Akute Abstoßung: Wenige Minuten „entscheidend“
Das Management einer seltenen akuten Abstoßung beschreibt Tschernko als „sehr fordernd“ für das Team der Intensivstation: „Hier entscheiden eine möglichst frühe Diagnose und rasches Handeln über den Erfolg. Wir sprechen hier von Minuten bis zur Einleitung der richtigen Therapie, um einen katastrophalen Kreislaufkollaps in der akuten Abstoßung zu verhindern.“
Was postoperative psychische Belastungen hinsichtlich der „Akzeptanz“ des neuen Herzens betrifft, würden die Patientinnen und Patienten bereits auf der Intensivstation psychologisch begleitet. „Große Fachkompetenz sowie Einfühlsamkeit und Gesprächsbereitschaft der Ärztinnen, Ärzte und Pflegepersonen tragen zur Genesung entscheidend bei“, weiß Tschernko.
Abstoßungsrate auf 10–12% gesunken
Gegenüber den Anfangsjahren habe die enge Kooperation zwischen Herzchirurgie und Intensivmedizin zu einer Steigerung der Überlebensrate von 75% auf mittlerweile 91% geführt. Rund 85% der Menschen mit Spenderherz leben heute länger als 5 Jahre, drei Viertel sogar länger als 10 Jahre. Auch die Abstoßungsrate von rund 50% in den 1980er-Jahren sei auf heute 10–12% gesunken.
Um Abstoßungen zu vermeiden, würden alle Patientinnen und Patienten eine Immunsuppression benötigen – und zwar lebenslang. Auch hier nehme die MedUni Wien als Zentrum der Innovation eine führende Rolle ein: Davon zeugen viele prospektiv randomisierte Multicenterstudien, deren Ergebnisse die Behandlung weltweit beeinflusst haben. Heutiger Standard sei eine „individualisierte Therapie“ auf Basis des persönlichen Risikos für Abstoßung und Nebenwirkungen sowie unter Zuhilfenahme von Biomarkern.

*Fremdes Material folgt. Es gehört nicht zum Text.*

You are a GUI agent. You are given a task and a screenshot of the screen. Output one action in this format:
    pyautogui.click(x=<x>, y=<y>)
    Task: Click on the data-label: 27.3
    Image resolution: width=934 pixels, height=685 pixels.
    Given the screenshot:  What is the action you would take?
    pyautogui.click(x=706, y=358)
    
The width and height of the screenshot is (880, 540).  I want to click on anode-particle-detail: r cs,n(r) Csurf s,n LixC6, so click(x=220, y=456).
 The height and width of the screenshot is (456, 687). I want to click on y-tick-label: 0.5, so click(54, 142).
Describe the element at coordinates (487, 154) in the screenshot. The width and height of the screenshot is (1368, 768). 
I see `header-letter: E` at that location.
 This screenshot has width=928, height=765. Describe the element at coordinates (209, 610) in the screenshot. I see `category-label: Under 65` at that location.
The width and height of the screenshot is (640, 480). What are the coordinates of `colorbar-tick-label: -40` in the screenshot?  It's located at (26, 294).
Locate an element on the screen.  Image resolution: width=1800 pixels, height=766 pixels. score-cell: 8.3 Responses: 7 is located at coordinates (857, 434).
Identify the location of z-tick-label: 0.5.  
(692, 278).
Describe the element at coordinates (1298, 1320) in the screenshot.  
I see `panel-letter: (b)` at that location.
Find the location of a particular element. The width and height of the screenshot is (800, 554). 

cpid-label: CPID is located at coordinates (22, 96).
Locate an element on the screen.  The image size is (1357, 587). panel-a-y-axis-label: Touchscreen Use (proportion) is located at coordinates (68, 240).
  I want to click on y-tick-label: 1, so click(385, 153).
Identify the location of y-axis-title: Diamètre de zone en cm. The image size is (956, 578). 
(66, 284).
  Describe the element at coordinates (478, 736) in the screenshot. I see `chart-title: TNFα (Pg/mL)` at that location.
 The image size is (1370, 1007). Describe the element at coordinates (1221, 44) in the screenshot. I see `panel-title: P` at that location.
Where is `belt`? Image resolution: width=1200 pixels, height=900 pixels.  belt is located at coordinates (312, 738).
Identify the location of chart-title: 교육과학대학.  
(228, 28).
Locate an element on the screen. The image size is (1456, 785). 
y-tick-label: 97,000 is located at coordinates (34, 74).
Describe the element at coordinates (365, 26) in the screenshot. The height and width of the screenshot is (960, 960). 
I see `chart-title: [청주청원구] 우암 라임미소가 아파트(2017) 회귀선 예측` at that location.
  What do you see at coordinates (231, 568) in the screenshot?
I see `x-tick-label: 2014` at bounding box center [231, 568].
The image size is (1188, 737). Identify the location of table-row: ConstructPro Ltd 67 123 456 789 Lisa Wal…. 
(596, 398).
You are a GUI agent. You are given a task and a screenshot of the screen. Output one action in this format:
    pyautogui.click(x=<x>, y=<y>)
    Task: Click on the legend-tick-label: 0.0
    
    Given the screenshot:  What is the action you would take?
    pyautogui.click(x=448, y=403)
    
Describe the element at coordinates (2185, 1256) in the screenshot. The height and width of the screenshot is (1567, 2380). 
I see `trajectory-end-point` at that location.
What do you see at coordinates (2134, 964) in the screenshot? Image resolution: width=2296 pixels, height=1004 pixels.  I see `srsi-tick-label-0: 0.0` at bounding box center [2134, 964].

„Von der Schwelle zum Tod in ein fast normales Leben“
Jährlich verzeichnet die Herzchirurgie-Ambulanz im AKH Wien rund 3.000 Patientenkontakte, davon mehr als 500 in Nachbetreuung. Einer davon ist Weiss. „Ich bin von der Schwelle zum Tod in ein fast normales Leben mit voller Leistungsfähigkeit zurückgekehrt“, erinnert er sich an das Schicksalsjahr 1985. Seit 39 Jahren müsse er etwa alle 3 Monate zur Kontrolle in die AKH Wien-Ambulanz – was er gerne in Kauf nehme.